Texas Authorities Had Warned About Biker Gang Rivalry Before Gunfight That Left 9 Dead
Gang members face "organized crime" charges in brawl that left 9 dead.
— -- Texas authorities issued a bulletin to law enforcement agencies earlier this month warning of increasing violence between two rival biker gangs blamed for a shootout outside a restaurant in Waco that left 9 people dead.
The May 1 bulletin, obtained by ABC News affiliate WFAA-TV in Dallas, said there had been skirmishes and talk of war between the Bandidos and Cossacks for months.
The bulletin was issued by the Texas Joint Information Center run by the Texas Department of Public Safety. It said the conflict might stem from Cossacks refusing to pay Bandidos dues for operating in Texas and for wearing the Texas patch on their vests without the Bandidos' approval.
Waco police said today that 170 suspected gang members were arrested after the meeting between the rival gangs at a restaurant Sunday turned into a deadly brawl, and many are being charged with engaging in organized crime.
They were ordered held on bond of $1 million for each suspect.
McLennan County Justice of the Peace W.H. Peterson said the bond was justified because of the violence that was unleashed at a shopping market that was crowded with innocent bystanders.
"We have nine people dead, because these people wanted to come down and what? Drink? Party?" Peterson said. "I thought it was appropriate."
Eight people died at the scene at the Twin Peaks restaurant and one at the hospital, in killings Waco Police Sgt. Patrick Swanton characterized as capital murder "because of the number of victims that were killed in one episode here."
Eighteen people were taken from the scene to hospitals, mostly for gunshot and stab wounds, Swanton said at a news conference. Everyone involved was a gang member, police said.
"This was a true gang fight that occurred at this location," Swanton said earlier Monday, adding that the people involved were using "bad-guy weapons" such as brass knuckles, knives and guns.
Police originally reported that 192 people were arrested, but Swanton later said the number has been revised to 170. Swanton added that the exact number of arrests still could change.
"Those individuals are being charged with engaging in organized crime, in reference to the shooting at Twin Peaks, which is a capital murder," Swanton said.
Swanton said five known biker gangs were involved but he declined to name them.
"I am not about to give them the respect of mentioning their names," he told reporters.
The gang members had gathered at the Twin Peaks Restaurant in the Central Texas Market Place early in the afternoon to discuss their differences, Swanton said.
Swanton did not give a specific timeline of events today, but said the incident "happened very fast."
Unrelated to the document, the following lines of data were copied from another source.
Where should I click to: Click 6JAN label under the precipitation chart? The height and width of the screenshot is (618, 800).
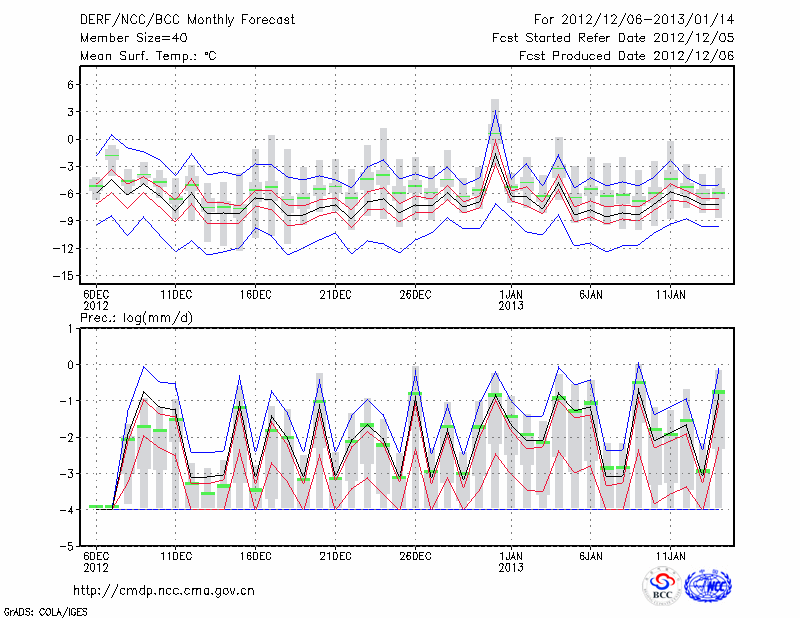click(591, 556)
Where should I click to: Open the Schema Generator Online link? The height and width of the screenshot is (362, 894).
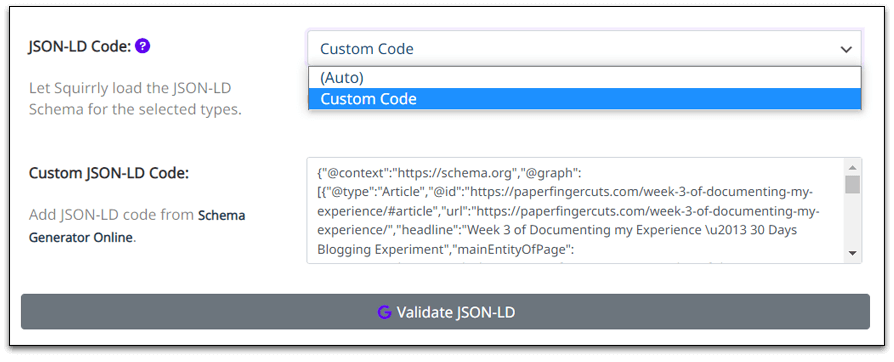point(137,226)
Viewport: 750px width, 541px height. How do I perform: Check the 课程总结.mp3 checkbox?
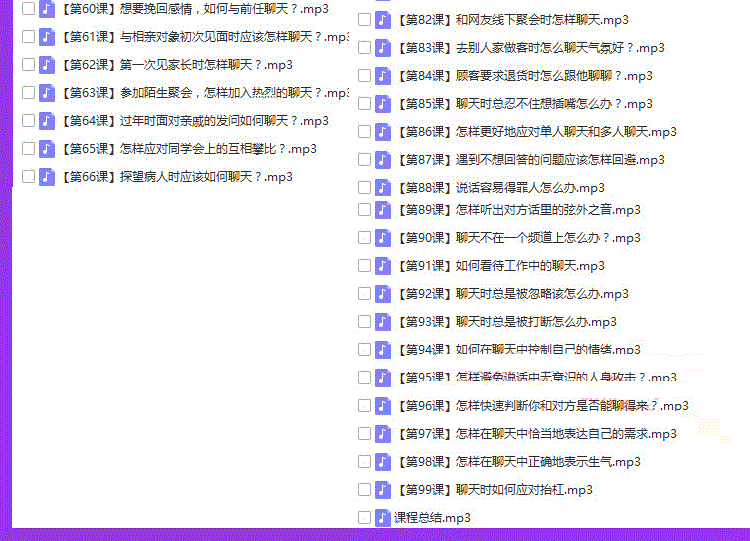coord(364,517)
A fistfight began and quickly escalated to include knives and firearms, and then spilled into the parking lot, where gang members fired at each other, Swanton said.
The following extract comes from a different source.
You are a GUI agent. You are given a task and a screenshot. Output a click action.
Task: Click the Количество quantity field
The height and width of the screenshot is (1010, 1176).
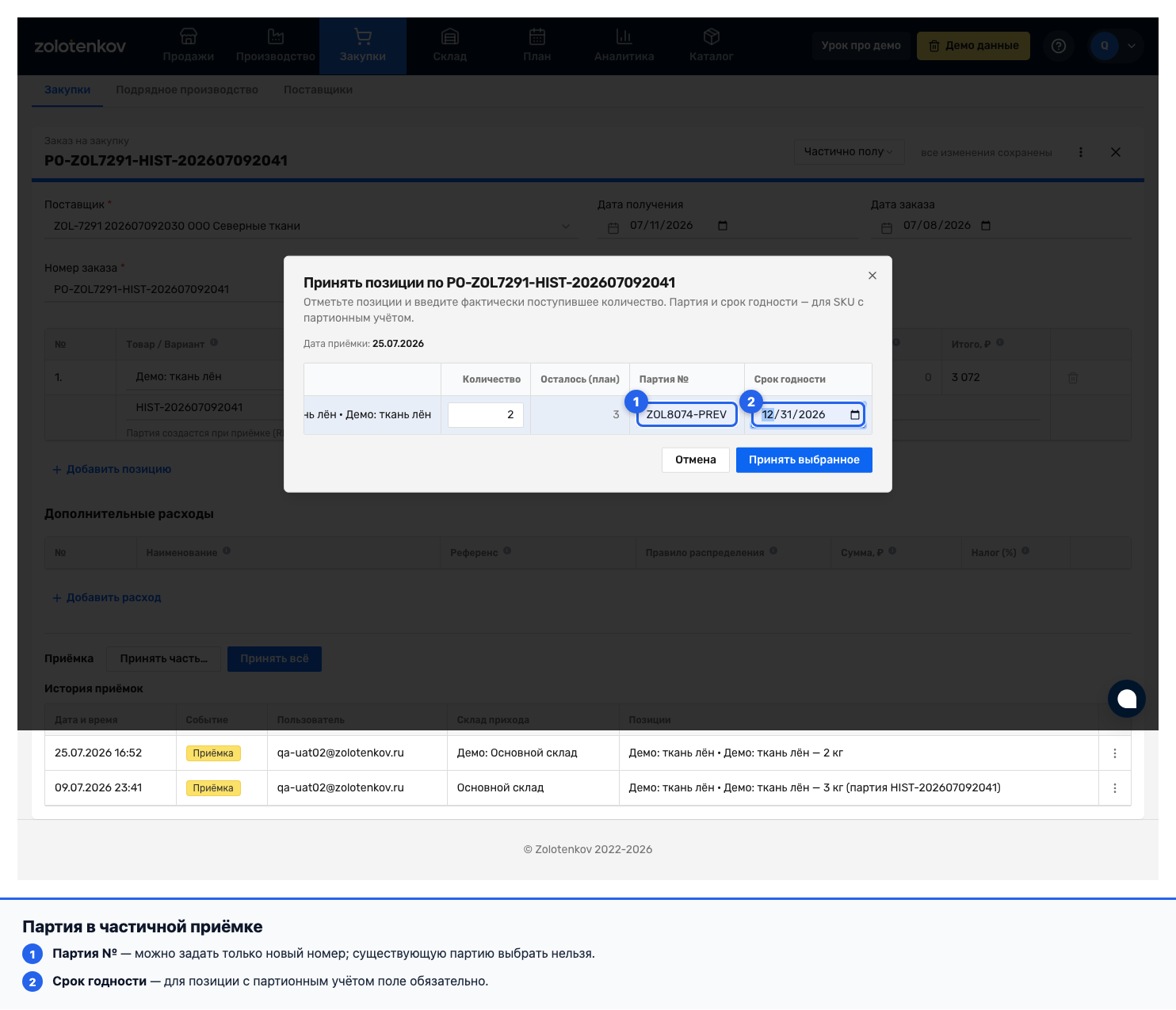[486, 415]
"As that fight progressed, it progressed very rapidly from hands and feet as weapons to chains," he said. "My understanding [is that] a club was involved and knives were involved."
Officers were at the scene when the shooting started, Swanton said, and responded within 30 to 45 seconds.
Some officers "appropriately" returned fire at the bikers, Swanton said.
No officers were injured, police said.
Police closed the entire Central Texas Market Place shopping area following the shooting. The FBI and the Bureau of Alcohol, Tobacco, Firearms and Explosives were also at the scene to help with the investigation.
Police processed evidence from the crime scene throughout the day and Swanton described the scene as "pretty secure."
Over the past few months, Swanton said, the police were aware of rival biker gangs causing issues at the Twin Peaks restaurant.
Swanton said officials did not order Twin Peaks to keep the restaurant closed, but he thought it was the right thing to do.
"I hope that they have the courtesy and respect for our citizens and the dead individuals there that they will use this as a cooling-off period and not be open for business," Swanton said.
In addition, the restaurant's corporate parent said it was "immediately revoking" the franchise agreement with the location where the shootings occurred.
"We are in the people business and the safety of the employees and guests in our restaurants is priority one," Twin Peaks said in a statement. "Unfortunately the management team of the franchised restaurant in Waco chose to ignore the warnings and advice from both the police and our company, and did not uphold the high security standards we have in place to ensure everyone is safe at our restaurants. We will not tolerate the actions of this relatively new franchisee and are immediately revoking their franchise agreement. Our sympathies continue to be with the families of those who died and are very thankful no employees, guests, police officers or bystanders were hurt or injured."
Jay Patel, operating partner of the Twin Peaks Waco franchise, earlier posted a statement on Facebook saying the franchise had worked with police.
"We are horrified by the criminal, violent acts that occurred outside of our Waco restaurant today," the statement said. "We share in the community's trauma. Our priority is to provide a safe and enjoyable environment for our customers and employees, and we consider the police our partners in doing so. Our management team has had ongoing and positive communications with the police and we will continue to work with them as we all want to keep violent crime out of our businesses and community. We will continue to cooperate with the police as they investigate this terrible crime."